The task =>
Copy the whole listing below word for word, keeping every line unchanged.

══ Extracted entries

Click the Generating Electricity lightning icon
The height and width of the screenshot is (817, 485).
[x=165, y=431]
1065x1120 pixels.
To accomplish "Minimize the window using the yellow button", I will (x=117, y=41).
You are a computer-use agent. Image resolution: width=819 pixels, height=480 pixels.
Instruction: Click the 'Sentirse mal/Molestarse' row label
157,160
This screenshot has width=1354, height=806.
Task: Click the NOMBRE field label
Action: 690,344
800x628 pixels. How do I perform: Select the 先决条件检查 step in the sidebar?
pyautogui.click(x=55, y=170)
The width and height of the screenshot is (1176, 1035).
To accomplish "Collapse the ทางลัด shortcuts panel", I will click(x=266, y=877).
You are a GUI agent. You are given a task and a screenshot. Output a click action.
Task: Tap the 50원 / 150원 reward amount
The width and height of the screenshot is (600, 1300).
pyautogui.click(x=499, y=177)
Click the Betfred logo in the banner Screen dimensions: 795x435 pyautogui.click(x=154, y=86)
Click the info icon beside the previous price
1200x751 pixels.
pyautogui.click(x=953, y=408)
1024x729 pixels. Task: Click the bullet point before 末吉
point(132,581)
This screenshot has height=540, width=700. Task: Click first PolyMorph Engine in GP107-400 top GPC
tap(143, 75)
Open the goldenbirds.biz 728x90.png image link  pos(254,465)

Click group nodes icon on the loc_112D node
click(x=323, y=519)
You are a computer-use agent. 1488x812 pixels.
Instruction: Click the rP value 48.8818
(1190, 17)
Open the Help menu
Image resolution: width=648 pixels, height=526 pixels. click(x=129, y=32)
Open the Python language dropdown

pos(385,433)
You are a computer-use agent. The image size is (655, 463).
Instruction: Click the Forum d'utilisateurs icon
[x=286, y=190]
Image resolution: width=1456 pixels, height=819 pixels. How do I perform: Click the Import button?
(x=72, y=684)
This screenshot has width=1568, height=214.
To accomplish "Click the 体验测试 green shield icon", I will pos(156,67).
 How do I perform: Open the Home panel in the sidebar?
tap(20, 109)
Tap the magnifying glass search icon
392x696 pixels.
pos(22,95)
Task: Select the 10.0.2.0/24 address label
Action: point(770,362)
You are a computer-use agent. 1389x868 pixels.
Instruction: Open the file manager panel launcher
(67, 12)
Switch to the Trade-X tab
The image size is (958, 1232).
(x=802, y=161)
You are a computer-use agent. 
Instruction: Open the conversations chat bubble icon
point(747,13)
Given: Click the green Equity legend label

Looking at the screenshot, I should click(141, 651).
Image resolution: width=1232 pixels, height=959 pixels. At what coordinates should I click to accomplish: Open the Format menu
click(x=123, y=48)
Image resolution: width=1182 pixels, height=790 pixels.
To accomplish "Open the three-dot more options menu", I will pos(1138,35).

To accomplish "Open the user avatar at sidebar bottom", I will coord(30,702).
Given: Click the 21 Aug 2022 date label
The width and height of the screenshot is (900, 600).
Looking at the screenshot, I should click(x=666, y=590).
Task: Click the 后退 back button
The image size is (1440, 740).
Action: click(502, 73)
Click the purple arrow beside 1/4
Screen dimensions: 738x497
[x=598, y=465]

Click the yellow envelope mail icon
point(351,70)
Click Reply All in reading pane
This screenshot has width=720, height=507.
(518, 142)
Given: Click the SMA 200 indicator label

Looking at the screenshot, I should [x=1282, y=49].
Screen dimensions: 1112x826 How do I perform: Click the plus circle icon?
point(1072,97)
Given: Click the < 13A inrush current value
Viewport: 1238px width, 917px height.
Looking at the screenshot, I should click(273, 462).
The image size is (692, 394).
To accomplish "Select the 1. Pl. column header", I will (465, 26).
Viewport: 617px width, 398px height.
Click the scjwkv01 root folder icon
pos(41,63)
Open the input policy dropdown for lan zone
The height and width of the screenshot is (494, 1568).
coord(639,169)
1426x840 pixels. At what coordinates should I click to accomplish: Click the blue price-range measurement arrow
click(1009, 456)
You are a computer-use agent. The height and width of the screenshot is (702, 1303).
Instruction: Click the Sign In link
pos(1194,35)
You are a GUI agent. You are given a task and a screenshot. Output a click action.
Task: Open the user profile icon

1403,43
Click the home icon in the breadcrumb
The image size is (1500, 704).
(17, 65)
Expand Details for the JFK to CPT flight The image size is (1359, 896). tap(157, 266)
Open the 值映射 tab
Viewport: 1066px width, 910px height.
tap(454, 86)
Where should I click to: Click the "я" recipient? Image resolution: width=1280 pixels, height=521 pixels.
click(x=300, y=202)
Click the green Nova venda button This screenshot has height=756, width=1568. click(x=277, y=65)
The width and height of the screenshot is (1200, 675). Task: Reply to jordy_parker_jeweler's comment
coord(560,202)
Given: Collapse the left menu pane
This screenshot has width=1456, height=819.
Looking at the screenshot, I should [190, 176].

════

Answer in full =>
Click the Generating Electricity lightning icon
The height and width of the screenshot is (817, 485).
[x=165, y=431]
1065x1120 pixels.
To accomplish "Minimize the window using the yellow button", I will (x=117, y=41).
You are a computer-use agent. Image resolution: width=819 pixels, height=480 pixels.
Instruction: Click the 'Sentirse mal/Molestarse' row label
157,160
This screenshot has width=1354, height=806.
Task: Click the NOMBRE field label
Action: 690,344
800x628 pixels. How do I perform: Select the 先决条件检查 step in the sidebar?
pyautogui.click(x=55, y=170)
The width and height of the screenshot is (1176, 1035).
To accomplish "Collapse the ทางลัด shortcuts panel", I will click(x=266, y=877).
You are a GUI agent. You are given a task and a screenshot. Output a click action.
Task: Tap the 50원 / 150원 reward amount
The width and height of the screenshot is (600, 1300).
pyautogui.click(x=499, y=177)
Click the Betfred logo in the banner Screen dimensions: 795x435 pyautogui.click(x=154, y=86)
Click the info icon beside the previous price
1200x751 pixels.
pyautogui.click(x=953, y=408)
1024x729 pixels. Task: Click the bullet point before 末吉
point(132,581)
This screenshot has height=540, width=700. Task: Click first PolyMorph Engine in GP107-400 top GPC
tap(143, 75)
Open the goldenbirds.biz 728x90.png image link  pos(254,465)

Click group nodes icon on the loc_112D node
click(x=323, y=519)
You are a computer-use agent. 1488x812 pixels.
Instruction: Click the rP value 48.8818
(1190, 17)
Open the Help menu
Image resolution: width=648 pixels, height=526 pixels. click(x=129, y=32)
Open the Python language dropdown

pos(385,433)
You are a computer-use agent. The image size is (655, 463).
Instruction: Click the Forum d'utilisateurs icon
[x=286, y=190]
Image resolution: width=1456 pixels, height=819 pixels. How do I perform: Click the Import button?
(x=72, y=684)
This screenshot has width=1568, height=214.
To accomplish "Click the 体验测试 green shield icon", I will pos(156,67).
 How do I perform: Open the Home panel in the sidebar?
tap(20, 109)
Tap the magnifying glass search icon
392x696 pixels.
pos(22,95)
Task: Select the 10.0.2.0/24 address label
Action: point(770,362)
You are a computer-use agent. 1389x868 pixels.
Instruction: Open the file manager panel launcher
(67, 12)
Switch to the Trade-X tab
The image size is (958, 1232).
(x=802, y=161)
You are a computer-use agent. 
Instruction: Open the conversations chat bubble icon
point(747,13)
Given: Click the green Equity legend label

Looking at the screenshot, I should click(141, 651).
Image resolution: width=1232 pixels, height=959 pixels. At what coordinates should I click to accomplish: Open the Format menu
click(x=123, y=48)
Image resolution: width=1182 pixels, height=790 pixels.
To accomplish "Open the three-dot more options menu", I will pos(1138,35).

To accomplish "Open the user avatar at sidebar bottom", I will coord(30,702).
Given: Click the 21 Aug 2022 date label
The width and height of the screenshot is (900, 600).
Looking at the screenshot, I should click(x=666, y=590).
Task: Click the 后退 back button
The image size is (1440, 740).
Action: click(502, 73)
Click the purple arrow beside 1/4
Screen dimensions: 738x497
[x=598, y=465]

Click the yellow envelope mail icon
point(351,70)
Click Reply All in reading pane
This screenshot has width=720, height=507.
(518, 142)
Given: Click the SMA 200 indicator label

Looking at the screenshot, I should [x=1282, y=49].
Screen dimensions: 1112x826 How do I perform: Click the plus circle icon?
point(1072,97)
Given: Click the < 13A inrush current value
Viewport: 1238px width, 917px height.
Looking at the screenshot, I should click(273, 462).
The image size is (692, 394).
To accomplish "Select the 1. Pl. column header", I will (465, 26).
Viewport: 617px width, 398px height.
Click the scjwkv01 root folder icon
pos(41,63)
Open the input policy dropdown for lan zone
The height and width of the screenshot is (494, 1568).
coord(639,169)
1426x840 pixels. At what coordinates should I click to accomplish: Click the blue price-range measurement arrow
click(1009, 456)
You are a computer-use agent. The height and width of the screenshot is (702, 1303).
Instruction: Click the Sign In link
pos(1194,35)
You are a GUI agent. You are given a task and a screenshot. Output a click action.
Task: Open the user profile icon

1403,43
Click the home icon in the breadcrumb
The image size is (1500, 704).
(17, 65)
Expand Details for the JFK to CPT flight The image size is (1359, 896). tap(157, 266)
Open the 值映射 tab
Viewport: 1066px width, 910px height.
tap(454, 86)
Where should I click to: Click the "я" recipient? Image resolution: width=1280 pixels, height=521 pixels.
click(x=300, y=202)
Click the green Nova venda button This screenshot has height=756, width=1568. click(x=277, y=65)
The width and height of the screenshot is (1200, 675). Task: Reply to jordy_parker_jeweler's comment
coord(560,202)
Given: Collapse the left menu pane
This screenshot has width=1456, height=819.
Looking at the screenshot, I should [190, 176].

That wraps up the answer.